DATA RECORDS
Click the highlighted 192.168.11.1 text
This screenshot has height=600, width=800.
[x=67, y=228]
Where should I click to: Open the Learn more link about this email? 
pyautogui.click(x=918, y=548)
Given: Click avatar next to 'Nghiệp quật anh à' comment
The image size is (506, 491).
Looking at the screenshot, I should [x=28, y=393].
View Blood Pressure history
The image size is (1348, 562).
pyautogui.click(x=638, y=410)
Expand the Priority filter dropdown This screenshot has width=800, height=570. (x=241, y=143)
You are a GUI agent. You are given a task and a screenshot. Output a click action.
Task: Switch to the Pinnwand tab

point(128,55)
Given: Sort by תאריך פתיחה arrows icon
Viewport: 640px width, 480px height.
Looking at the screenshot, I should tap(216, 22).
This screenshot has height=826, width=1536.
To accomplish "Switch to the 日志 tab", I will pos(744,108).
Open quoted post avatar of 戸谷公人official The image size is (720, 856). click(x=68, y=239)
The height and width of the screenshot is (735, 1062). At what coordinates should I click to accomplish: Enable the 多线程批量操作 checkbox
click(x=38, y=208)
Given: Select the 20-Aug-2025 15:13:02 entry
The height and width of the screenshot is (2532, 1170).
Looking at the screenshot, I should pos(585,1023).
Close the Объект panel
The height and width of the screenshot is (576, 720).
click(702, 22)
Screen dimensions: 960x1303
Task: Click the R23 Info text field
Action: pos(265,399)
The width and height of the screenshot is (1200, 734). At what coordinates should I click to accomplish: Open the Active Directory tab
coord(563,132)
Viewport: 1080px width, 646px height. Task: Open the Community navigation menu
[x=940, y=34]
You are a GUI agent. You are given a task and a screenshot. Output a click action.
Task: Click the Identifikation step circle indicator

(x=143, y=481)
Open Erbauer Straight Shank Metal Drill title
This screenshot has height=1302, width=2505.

TASK BRIEF
I'd like the material repeated word for word, please.

PROBLEM SOLUTION
Click the highlighted 192.168.11.1 text
This screenshot has height=600, width=800.
[x=67, y=228]
Where should I click to: Open the Learn more link about this email? 
pyautogui.click(x=918, y=548)
Given: Click avatar next to 'Nghiệp quật anh à' comment
The image size is (506, 491).
Looking at the screenshot, I should [x=28, y=393].
View Blood Pressure history
The image size is (1348, 562).
pyautogui.click(x=638, y=410)
Expand the Priority filter dropdown This screenshot has width=800, height=570. (x=241, y=143)
You are a GUI agent. You are given a task and a screenshot. Output a click action.
Task: Switch to the Pinnwand tab

point(128,55)
Given: Sort by תאריך פתיחה arrows icon
Viewport: 640px width, 480px height.
Looking at the screenshot, I should tap(216, 22).
This screenshot has height=826, width=1536.
To accomplish "Switch to the 日志 tab", I will pos(744,108).
Open quoted post avatar of 戸谷公人official The image size is (720, 856). click(x=68, y=239)
The height and width of the screenshot is (735, 1062). At what coordinates should I click to accomplish: Enable the 多线程批量操作 checkbox
click(x=38, y=208)
Given: Select the 20-Aug-2025 15:13:02 entry
The height and width of the screenshot is (2532, 1170).
Looking at the screenshot, I should pos(585,1023).
Close the Объект panel
The height and width of the screenshot is (576, 720).
click(702, 22)
Screen dimensions: 960x1303
Task: Click the R23 Info text field
Action: pos(265,399)
The width and height of the screenshot is (1200, 734). At what coordinates should I click to accomplish: Open the Active Directory tab
coord(563,132)
Viewport: 1080px width, 646px height. Task: Open the Community navigation menu
[x=940, y=34]
You are a GUI agent. You are given a task and a screenshot. Output a click action.
Task: Click the Identifikation step circle indicator

(x=143, y=481)
Open Erbauer Straight Shank Metal Drill title
This screenshot has height=1302, width=2505.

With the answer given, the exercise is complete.